Second, this book is written for those on the outside who want to understand the debate. They are new to the conversation and want to understand what all the fuss is about. They have heard of the emerging church but have no idea what the term stands for or what it is advocating. The whole conversation seems foreign and is outside their church reality. Why is this debate important? How does it affect their church world? Should it concern them? This book will explain the contours of the conversation, what the emerging church is and desires, and why it has created such a strong pushback from the traditional church.

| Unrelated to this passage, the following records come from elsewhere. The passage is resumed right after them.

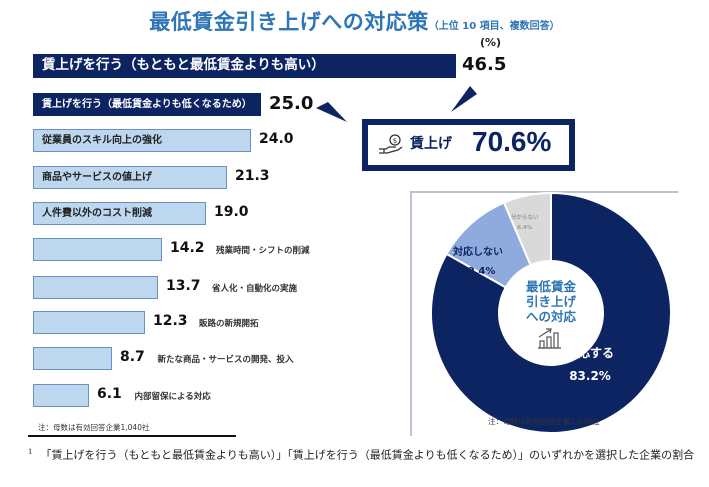  Describe the element at coordinates (590, 353) in the screenshot. I see `donut-label-name: 対応する` at that location.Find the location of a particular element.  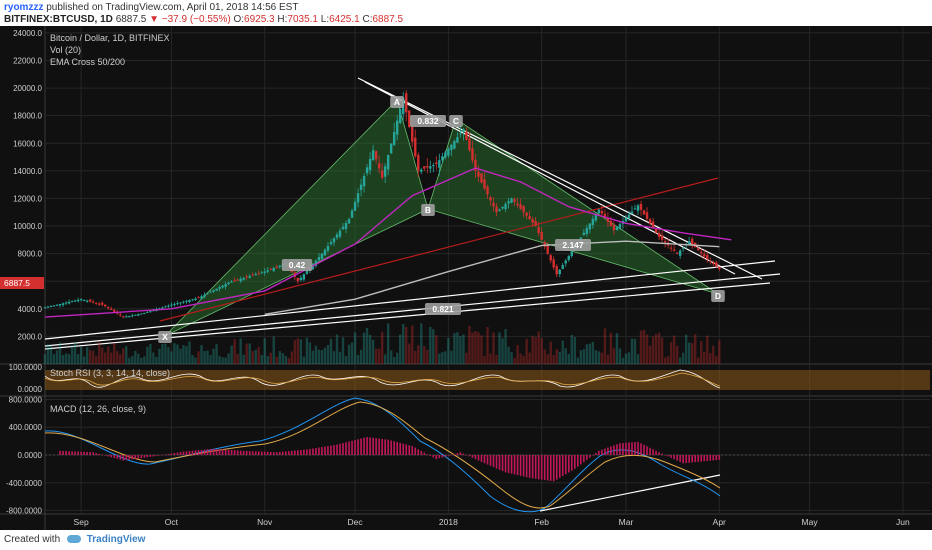

price-tick-label: 16000.0 is located at coordinates (28, 144).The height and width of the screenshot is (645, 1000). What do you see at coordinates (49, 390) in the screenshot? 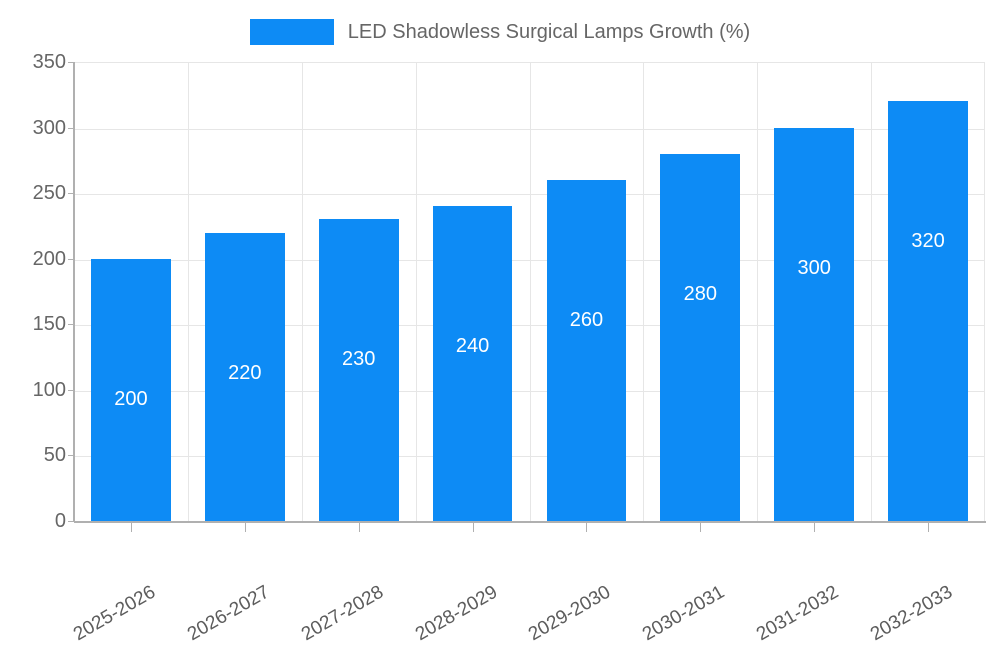
I see `y-axis-tick-label: 100` at bounding box center [49, 390].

Third, this book is written for seminarians, those who are attempting to work out their ecclesiology—their theological view of the church, its purpose, structure and goals. Seminary is a great time to test inherited beliefs, dig deeper and then slowly work out in greater depth biblical convictions about ministry. This book lays out the options, the two sides of the debate, so seminarians can get a handle on what they believe Christianity and the church is all about.

Finally, this book is for pastors who have been in the ministry for a while and have begun to question how ministry is practiced in their context. Many pastors who reach this midlife ministry crisis end up burning out and even leaving the ministry. I don’t want to see this happen. Some pastors are disillusioned with aspects of evangelicalism. They are searching for pastoral models that can refire their ministry, their calling and their church. Though they may not know how to achieve it, they know they want a deep church, one that is profoundly meaningful to them and their community, and brings glory to God. This book is for them.